(Stored records)

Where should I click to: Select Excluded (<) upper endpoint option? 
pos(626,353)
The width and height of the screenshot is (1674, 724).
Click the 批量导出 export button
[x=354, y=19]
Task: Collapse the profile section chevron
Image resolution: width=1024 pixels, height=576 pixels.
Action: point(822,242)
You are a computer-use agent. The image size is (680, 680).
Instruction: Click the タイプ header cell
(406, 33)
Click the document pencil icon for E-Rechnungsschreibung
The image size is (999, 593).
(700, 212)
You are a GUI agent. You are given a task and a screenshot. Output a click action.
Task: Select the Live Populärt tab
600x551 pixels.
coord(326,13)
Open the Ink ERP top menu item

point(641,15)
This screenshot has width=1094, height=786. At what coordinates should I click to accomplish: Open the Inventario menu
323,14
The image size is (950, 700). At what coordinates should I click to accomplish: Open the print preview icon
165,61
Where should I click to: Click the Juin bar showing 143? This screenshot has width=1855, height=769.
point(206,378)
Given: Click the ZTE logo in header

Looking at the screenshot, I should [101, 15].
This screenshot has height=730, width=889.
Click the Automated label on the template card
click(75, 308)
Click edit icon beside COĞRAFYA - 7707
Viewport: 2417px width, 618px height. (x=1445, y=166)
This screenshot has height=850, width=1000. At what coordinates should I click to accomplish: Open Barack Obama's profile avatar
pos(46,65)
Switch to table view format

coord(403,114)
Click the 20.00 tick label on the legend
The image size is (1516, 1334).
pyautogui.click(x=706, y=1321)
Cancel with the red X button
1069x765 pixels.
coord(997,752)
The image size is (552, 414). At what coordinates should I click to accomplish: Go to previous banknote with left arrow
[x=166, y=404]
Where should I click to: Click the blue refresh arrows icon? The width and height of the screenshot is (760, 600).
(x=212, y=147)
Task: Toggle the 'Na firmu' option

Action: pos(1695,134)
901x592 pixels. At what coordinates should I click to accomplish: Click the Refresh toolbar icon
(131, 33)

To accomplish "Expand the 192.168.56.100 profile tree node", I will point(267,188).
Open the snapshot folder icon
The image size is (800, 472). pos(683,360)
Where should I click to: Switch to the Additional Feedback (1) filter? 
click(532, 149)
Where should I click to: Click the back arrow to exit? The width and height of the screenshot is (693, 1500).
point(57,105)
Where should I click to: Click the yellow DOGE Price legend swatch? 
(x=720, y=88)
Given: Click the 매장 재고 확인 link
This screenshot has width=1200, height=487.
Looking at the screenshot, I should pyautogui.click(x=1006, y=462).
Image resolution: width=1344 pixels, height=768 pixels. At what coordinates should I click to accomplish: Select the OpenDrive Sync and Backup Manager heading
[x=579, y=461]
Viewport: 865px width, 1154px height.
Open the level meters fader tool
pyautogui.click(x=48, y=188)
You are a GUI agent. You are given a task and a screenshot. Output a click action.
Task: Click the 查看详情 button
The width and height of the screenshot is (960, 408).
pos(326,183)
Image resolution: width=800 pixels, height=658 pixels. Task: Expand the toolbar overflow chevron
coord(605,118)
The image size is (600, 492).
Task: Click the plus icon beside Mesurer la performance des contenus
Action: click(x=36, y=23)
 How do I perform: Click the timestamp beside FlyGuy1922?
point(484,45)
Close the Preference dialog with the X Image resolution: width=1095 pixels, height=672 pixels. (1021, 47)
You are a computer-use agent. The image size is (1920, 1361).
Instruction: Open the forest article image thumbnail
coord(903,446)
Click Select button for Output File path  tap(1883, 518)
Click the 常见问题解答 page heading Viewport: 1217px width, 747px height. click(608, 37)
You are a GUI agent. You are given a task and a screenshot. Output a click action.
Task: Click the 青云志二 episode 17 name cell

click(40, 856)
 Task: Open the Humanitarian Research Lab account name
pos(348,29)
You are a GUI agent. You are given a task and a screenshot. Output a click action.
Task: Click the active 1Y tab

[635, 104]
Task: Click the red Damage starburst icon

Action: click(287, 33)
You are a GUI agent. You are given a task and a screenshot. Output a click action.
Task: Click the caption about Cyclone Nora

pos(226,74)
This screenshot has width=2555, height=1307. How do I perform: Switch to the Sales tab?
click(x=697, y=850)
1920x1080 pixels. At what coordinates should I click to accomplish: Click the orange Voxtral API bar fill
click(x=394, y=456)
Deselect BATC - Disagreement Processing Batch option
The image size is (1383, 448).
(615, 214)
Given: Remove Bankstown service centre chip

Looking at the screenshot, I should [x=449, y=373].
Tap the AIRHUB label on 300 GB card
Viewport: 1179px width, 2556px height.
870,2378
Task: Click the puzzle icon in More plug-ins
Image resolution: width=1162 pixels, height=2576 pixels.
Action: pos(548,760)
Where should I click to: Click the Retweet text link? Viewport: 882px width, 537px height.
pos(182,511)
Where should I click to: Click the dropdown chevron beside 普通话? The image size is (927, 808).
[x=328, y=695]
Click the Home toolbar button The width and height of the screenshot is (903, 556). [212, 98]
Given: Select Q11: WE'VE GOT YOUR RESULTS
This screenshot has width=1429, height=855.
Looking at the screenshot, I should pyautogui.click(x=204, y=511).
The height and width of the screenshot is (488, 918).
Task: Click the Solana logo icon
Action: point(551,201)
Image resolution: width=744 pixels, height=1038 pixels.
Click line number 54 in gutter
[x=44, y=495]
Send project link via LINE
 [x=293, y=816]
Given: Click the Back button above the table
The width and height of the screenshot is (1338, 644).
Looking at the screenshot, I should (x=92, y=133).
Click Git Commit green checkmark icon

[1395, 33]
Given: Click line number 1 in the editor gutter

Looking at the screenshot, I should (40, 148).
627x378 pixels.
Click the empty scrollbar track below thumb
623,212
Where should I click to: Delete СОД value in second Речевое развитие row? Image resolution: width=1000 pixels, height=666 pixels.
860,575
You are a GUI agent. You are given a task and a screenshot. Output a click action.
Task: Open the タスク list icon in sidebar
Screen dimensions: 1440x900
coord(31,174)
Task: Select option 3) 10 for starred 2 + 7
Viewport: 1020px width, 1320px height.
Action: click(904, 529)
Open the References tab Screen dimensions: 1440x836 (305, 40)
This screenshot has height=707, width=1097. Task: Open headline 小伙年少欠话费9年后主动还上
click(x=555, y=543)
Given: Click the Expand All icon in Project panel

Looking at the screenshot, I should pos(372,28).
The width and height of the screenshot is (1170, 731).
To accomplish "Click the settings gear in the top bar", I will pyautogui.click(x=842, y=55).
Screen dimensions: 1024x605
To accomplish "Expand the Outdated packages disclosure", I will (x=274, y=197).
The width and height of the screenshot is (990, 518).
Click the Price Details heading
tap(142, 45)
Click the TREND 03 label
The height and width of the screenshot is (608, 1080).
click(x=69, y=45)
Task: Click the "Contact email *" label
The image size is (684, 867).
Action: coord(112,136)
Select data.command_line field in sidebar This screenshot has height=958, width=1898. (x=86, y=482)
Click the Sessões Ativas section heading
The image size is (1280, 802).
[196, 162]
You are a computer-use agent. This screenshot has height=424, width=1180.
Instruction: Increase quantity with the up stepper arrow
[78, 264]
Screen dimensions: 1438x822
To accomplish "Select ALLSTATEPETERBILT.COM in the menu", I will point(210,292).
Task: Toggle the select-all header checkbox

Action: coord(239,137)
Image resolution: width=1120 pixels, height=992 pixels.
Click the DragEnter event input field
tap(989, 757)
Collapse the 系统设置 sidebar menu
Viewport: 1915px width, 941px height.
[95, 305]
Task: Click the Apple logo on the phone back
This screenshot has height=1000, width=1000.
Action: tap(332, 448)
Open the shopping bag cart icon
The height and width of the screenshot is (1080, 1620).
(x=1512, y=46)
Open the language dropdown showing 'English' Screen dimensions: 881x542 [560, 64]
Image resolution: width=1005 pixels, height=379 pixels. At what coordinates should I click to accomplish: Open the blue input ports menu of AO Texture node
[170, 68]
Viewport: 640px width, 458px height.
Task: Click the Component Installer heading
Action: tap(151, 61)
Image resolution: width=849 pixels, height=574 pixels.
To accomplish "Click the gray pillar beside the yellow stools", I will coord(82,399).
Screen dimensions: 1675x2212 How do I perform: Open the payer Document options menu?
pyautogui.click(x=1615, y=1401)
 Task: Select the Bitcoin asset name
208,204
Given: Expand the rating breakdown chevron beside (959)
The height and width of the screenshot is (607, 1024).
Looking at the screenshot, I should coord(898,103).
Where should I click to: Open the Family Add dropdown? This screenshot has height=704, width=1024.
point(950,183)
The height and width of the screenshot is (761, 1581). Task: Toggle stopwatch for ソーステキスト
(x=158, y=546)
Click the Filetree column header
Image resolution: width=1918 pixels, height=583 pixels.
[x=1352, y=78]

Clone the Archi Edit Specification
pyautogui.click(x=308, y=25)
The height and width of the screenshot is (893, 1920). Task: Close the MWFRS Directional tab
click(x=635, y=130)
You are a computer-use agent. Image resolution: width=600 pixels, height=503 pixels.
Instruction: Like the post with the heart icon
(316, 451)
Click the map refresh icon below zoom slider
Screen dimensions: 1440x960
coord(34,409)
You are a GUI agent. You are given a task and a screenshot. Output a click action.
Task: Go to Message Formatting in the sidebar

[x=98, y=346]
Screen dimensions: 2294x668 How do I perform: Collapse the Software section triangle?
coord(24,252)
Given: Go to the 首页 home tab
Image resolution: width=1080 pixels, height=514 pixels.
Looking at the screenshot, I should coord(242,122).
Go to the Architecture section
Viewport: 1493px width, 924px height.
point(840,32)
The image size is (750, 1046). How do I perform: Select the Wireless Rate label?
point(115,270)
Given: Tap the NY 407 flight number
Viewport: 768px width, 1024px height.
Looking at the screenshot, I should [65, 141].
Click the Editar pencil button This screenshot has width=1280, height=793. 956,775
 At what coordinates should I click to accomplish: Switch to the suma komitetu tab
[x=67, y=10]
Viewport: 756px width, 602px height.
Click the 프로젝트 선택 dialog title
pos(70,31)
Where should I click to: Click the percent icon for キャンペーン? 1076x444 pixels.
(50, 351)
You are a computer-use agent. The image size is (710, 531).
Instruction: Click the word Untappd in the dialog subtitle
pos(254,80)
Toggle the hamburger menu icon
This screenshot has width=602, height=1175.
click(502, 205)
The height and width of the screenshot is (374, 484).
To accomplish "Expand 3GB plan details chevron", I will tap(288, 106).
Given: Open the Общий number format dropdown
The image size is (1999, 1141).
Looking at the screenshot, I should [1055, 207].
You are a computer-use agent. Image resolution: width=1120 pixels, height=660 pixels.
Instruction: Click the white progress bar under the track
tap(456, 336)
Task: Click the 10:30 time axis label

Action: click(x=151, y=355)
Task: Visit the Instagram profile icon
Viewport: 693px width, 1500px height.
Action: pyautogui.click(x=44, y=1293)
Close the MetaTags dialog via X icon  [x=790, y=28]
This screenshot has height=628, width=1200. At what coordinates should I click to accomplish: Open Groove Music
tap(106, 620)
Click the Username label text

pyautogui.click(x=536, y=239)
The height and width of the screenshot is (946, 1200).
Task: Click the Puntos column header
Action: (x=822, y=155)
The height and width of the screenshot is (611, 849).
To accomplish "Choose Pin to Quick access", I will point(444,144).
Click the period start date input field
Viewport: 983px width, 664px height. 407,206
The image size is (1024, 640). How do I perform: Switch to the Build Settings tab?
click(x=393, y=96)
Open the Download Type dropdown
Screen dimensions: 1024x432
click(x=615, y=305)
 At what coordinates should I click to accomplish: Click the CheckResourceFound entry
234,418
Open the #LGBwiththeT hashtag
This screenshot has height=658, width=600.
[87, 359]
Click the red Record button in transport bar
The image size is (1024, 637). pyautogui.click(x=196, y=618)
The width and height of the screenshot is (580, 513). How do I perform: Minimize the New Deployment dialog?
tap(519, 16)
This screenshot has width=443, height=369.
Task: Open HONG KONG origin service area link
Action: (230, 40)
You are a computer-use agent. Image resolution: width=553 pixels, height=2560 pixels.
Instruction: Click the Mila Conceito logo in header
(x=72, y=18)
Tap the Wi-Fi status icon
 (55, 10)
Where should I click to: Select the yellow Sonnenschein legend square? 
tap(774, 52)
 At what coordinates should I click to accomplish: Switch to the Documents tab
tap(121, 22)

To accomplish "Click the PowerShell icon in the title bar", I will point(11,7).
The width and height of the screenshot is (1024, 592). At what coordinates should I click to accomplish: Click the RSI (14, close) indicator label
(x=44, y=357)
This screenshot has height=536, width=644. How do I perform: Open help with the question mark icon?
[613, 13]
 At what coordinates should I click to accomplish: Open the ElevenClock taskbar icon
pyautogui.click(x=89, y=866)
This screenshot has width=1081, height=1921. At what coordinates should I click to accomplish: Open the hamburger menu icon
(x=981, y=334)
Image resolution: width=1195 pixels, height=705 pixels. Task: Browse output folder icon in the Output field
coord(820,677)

● WHAT YOU WILL DO: All that is needed is the exact run of lines above from the line containing "The width and height of the screenshot is (990, 518)." through the line containing "Image resolution: width=1120 pixels, height=992", both of them included.

● FINAL ANSWER:
The width and height of the screenshot is (990, 518).
Click the Price Details heading
tap(142, 45)
Click the TREND 03 label
The height and width of the screenshot is (608, 1080).
click(x=69, y=45)
Task: Click the "Contact email *" label
The image size is (684, 867).
Action: coord(112,136)
Select data.command_line field in sidebar This screenshot has height=958, width=1898. (x=86, y=482)
Click the Sessões Ativas section heading
The image size is (1280, 802).
[196, 162]
You are a computer-use agent. This screenshot has height=424, width=1180.
Instruction: Increase quantity with the up stepper arrow
[78, 264]
Screen dimensions: 1438x822
To accomplish "Select ALLSTATEPETERBILT.COM in the menu", I will point(210,292).
Task: Toggle the select-all header checkbox

Action: coord(239,137)
Image resolution: width=1120 pixels, height=992 pixels.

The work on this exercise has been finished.